Human hepatocellular carcinoma cells have been infected with porcine circovirus type 1. - GreenMedInfo Summary
Productive infection of human hepatocellular carcinoma cells by porcine circovirus type 1.
Vaccine. 2011 Oct 6 ;29(43):7303-6. Epub 2011 Jul 8. PMID: 21742002
Department of Biomedical Sciences and Pathobiology, College of Veterinary Medicine, Virginia Polytechnic Institute and State University, 1981 Kraft Drive, Blacksburg, VA 24061-0913, United States.

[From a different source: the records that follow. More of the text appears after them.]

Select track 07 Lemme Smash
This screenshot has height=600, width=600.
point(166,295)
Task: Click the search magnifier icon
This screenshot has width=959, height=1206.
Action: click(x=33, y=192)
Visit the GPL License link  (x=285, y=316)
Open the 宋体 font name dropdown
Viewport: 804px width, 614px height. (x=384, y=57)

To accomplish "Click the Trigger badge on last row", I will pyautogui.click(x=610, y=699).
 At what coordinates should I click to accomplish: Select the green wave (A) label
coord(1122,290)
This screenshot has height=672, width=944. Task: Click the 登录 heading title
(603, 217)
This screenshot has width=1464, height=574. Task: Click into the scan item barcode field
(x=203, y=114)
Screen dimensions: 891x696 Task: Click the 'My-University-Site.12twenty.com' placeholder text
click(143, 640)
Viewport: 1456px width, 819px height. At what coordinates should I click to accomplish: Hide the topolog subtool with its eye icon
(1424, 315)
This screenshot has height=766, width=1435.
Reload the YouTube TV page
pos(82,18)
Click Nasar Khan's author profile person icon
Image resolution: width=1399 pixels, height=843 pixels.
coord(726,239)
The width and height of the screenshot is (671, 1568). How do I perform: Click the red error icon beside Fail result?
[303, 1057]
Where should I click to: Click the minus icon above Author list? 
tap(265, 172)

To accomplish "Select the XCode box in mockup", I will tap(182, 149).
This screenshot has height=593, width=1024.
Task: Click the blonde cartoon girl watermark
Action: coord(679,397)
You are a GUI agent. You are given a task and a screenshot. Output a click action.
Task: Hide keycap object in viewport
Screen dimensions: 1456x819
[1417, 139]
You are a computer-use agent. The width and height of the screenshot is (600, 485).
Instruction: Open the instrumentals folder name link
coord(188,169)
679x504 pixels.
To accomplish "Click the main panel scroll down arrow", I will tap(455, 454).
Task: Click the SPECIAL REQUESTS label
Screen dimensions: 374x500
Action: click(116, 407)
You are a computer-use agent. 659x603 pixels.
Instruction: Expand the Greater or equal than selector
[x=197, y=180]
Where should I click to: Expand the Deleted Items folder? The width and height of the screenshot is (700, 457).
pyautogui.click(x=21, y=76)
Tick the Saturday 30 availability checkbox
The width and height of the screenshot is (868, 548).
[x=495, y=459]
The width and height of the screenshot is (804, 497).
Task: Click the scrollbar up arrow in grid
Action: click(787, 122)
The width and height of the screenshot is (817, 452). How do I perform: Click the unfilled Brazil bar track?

Porcine circovirus type 1 (PCV1), a small DNA virus in pigs, recently gained its notoriety when commercial human rotavirus vaccines were discovered to be contaminated by infectious PCV1. Here we report, for the first time, definitive evidence of productive PCV1 infection in a subclone of human hepatocellular carcinoma cell line (Huh-7, subclone 10-3). Infectious virus was detected in the lysates of infected Huh-7 cells by immunofluorescent assay (IFA) and can be serially passaged in Huh-7-S10-3 cells. The growth kinetic of PCV1 in Huh-7-S10-3 cells was determined in a one-step growth curve using IFA and a quantitative PCR assay. PCV1 achieved a lower infectious titer in Huh-7-S10-3 human cells compared to the titer normally achieved in porcine PK-15 cells from published studies. While the direct relevance to vaccine safety of PCV1 growth in human hepatocellular carcinoma cells is unclear, these data should be considered in further evaluation of vaccines and other products that could contain infectious PCV1.